As you may be aware, PLoS ONE makes no determination as to the ‘degree of advance’ for any submission. Instead, we peer review submissions to decide whether they represent appropriately conducted, and appropriately reported, science and then (having decided that a submission is fit to join the scientific literature) we go ahead and publish it.

This procedure has originated from our belief that there are certain actions which are most appropriately conducted post-publication (as opposed to pre-publication) and determining the ‘degree of advance’ of a submission is one of those things which can only be done by the wider community, once the publication has joined the literature. Therefore, it was very gratifying to spot an article (published back in 2007) which appears to vindicate this approach from the point of view of highly cited authors. The article Rejecting highly cited papers: The views of scientists who encounter resistance to their discoveries from other scientists” by Campanario and Acedo found the following (from the abstract):

We studied the views of scientists who experience resistance to their new ideas by surveying a sample of 815 scientists who are authors of highly cited articles. The 132 responses (16.2%) received indicated that only 47 scientists (35.6%) had no problems with referees, editors, or other scientists. The most common causes of difficulty were rejection of the manuscript, and scepticism, ignorance, and incomprehension. The most common arguments given by referees against papers were that the findings were an insufficient advance to warrant publication, lacked practical impact, were based on a wrong hypothesis, or were based on a wrong concept. The strategies authors used to overcome resistance included obtaining help from someone to publish problematic papers, making changes in the text, and simple persistence. Despite difficulties, however, some respondents acknowledged the positive effect of peer review.

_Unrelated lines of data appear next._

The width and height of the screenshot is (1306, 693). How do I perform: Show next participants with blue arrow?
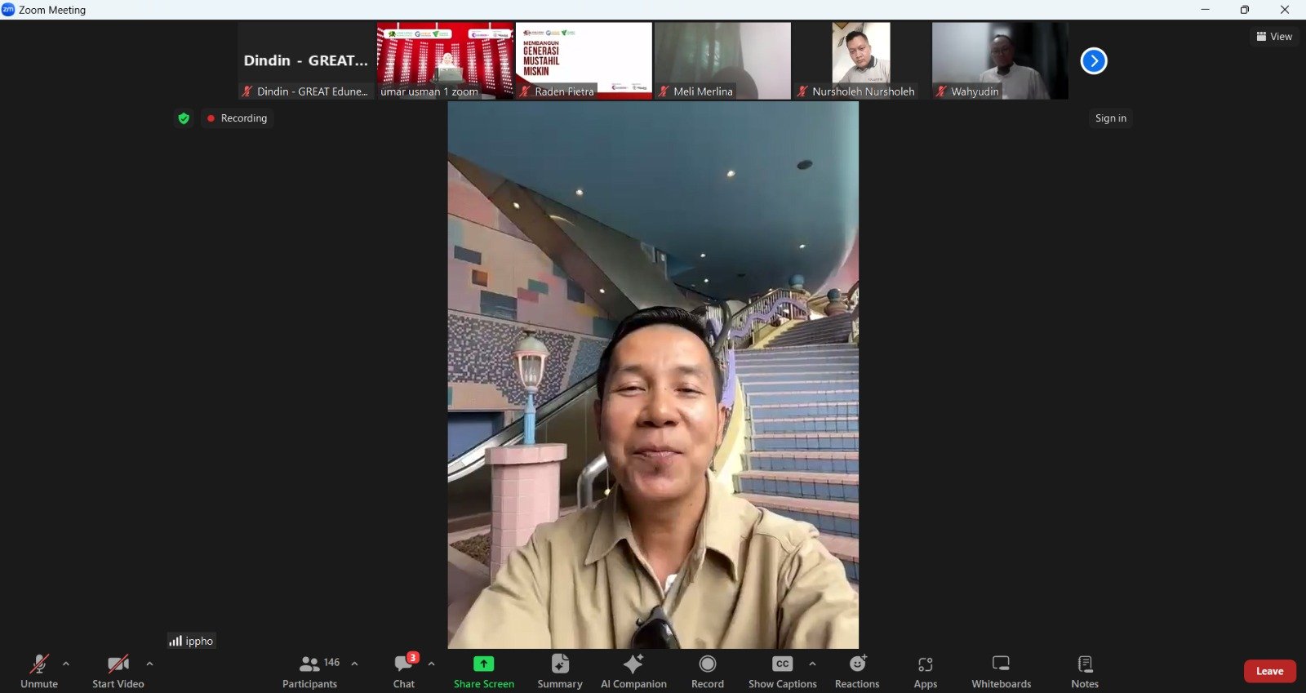(x=1094, y=61)
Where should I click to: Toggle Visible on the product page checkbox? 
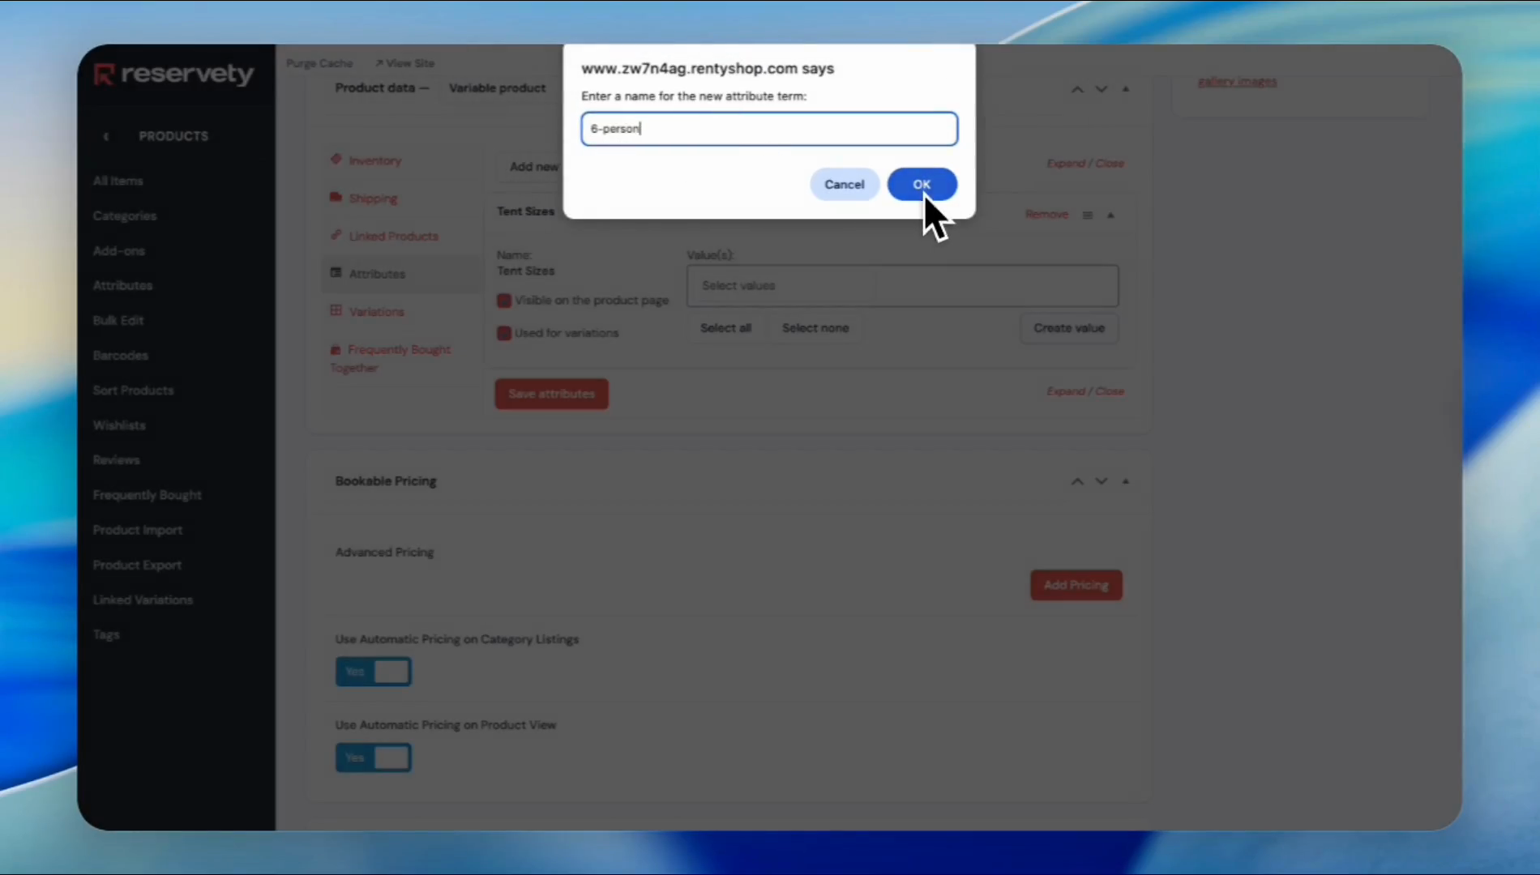(x=504, y=301)
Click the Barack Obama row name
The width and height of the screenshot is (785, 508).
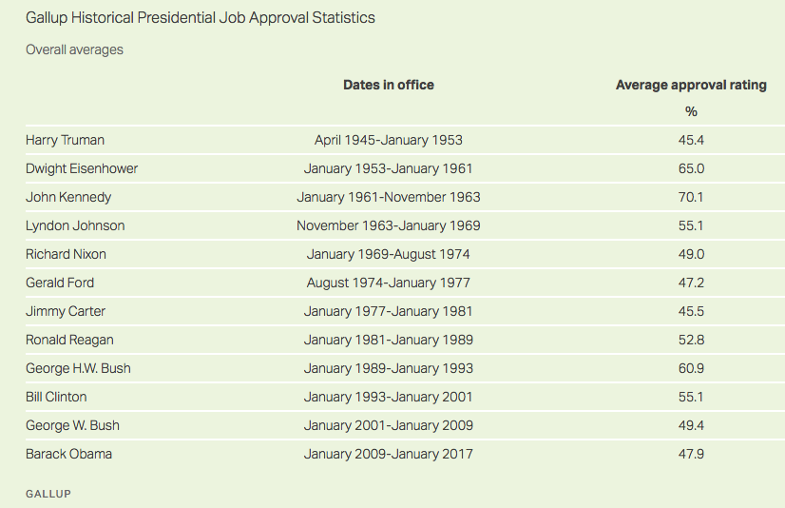[x=68, y=454]
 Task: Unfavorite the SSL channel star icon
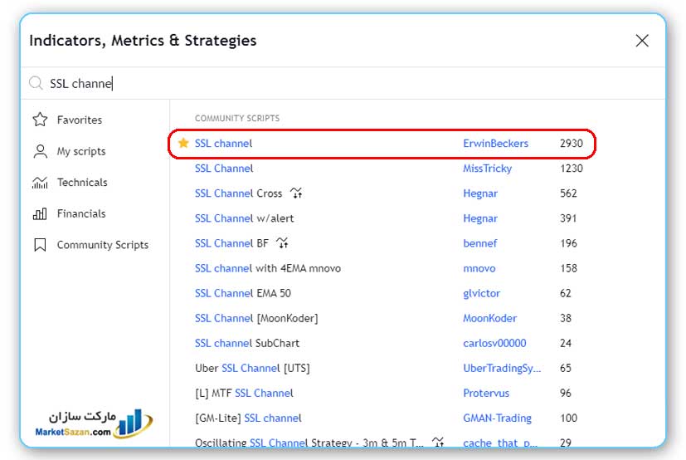183,144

In our opinion, it is unacceptable that good scientific work is rejected simply because it lacks ‘insufficient advance’ or ‘practical impact’. We believe that all good science should be presented to the world as quickly as possible, and the wider scientific community should then be the ones who decide whether an article was important or not. This has been one of the major motivations behind our development of ‘article-level metrics’ (which provides transparent data on each article, for readers to make use of when forming their own opinion on the paper) and we hope to have some exciting announcements on this front in the next few weeks.

If you are a highly cited author (or aspire to become one) then we welcome your submissions!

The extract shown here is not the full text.